* DATASET RECORDS
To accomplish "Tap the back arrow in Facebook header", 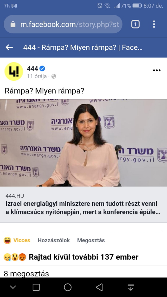I will pyautogui.click(x=9, y=48).
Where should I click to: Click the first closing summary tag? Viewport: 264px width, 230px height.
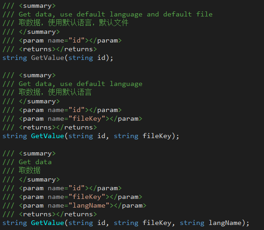(39, 32)
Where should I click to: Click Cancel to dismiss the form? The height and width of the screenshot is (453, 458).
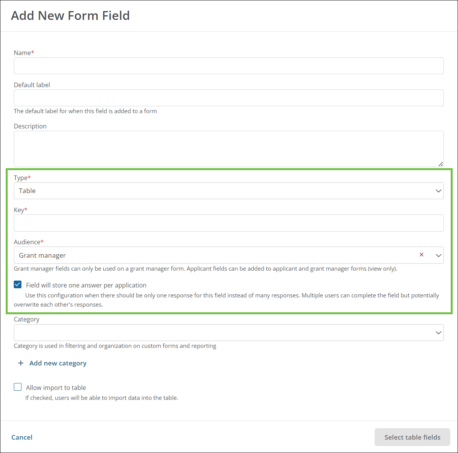(22, 437)
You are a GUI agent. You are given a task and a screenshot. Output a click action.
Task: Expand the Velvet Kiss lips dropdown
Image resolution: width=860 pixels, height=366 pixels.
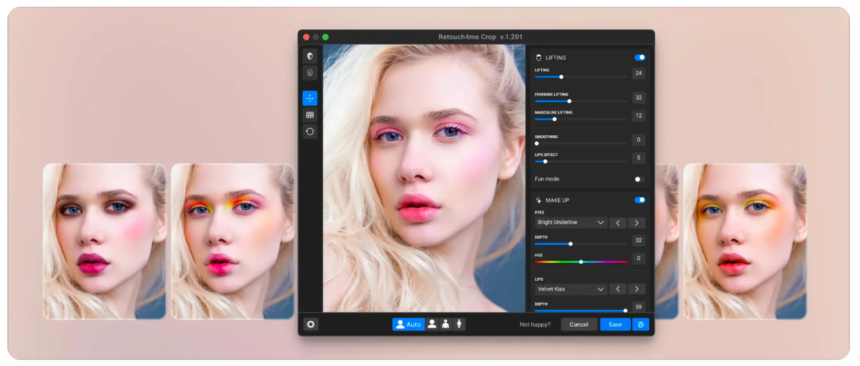click(x=571, y=289)
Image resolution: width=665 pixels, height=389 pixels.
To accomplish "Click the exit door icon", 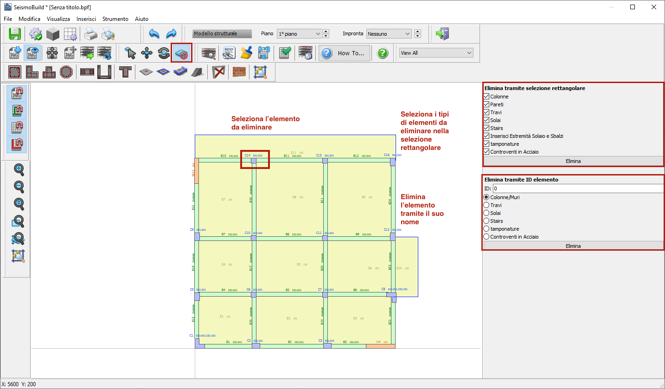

* TASK DIRECTIONS
Now repeat exactly the lines from the one with "Where should I click to: Click Cancel" through the end of the listing above, both included, omitting all pictures.

* ANSWER
Where should I click to: Click Cancel to dismiss the form? The height and width of the screenshot is (453, 458).
(22, 437)
You are a GUI agent. You are given a task and a screenshot. Output a click action.
Task: Expand the Velvet Kiss lips dropdown
Image resolution: width=860 pixels, height=366 pixels.
click(x=571, y=289)
Image resolution: width=665 pixels, height=389 pixels.
To accomplish "Click the exit door icon", 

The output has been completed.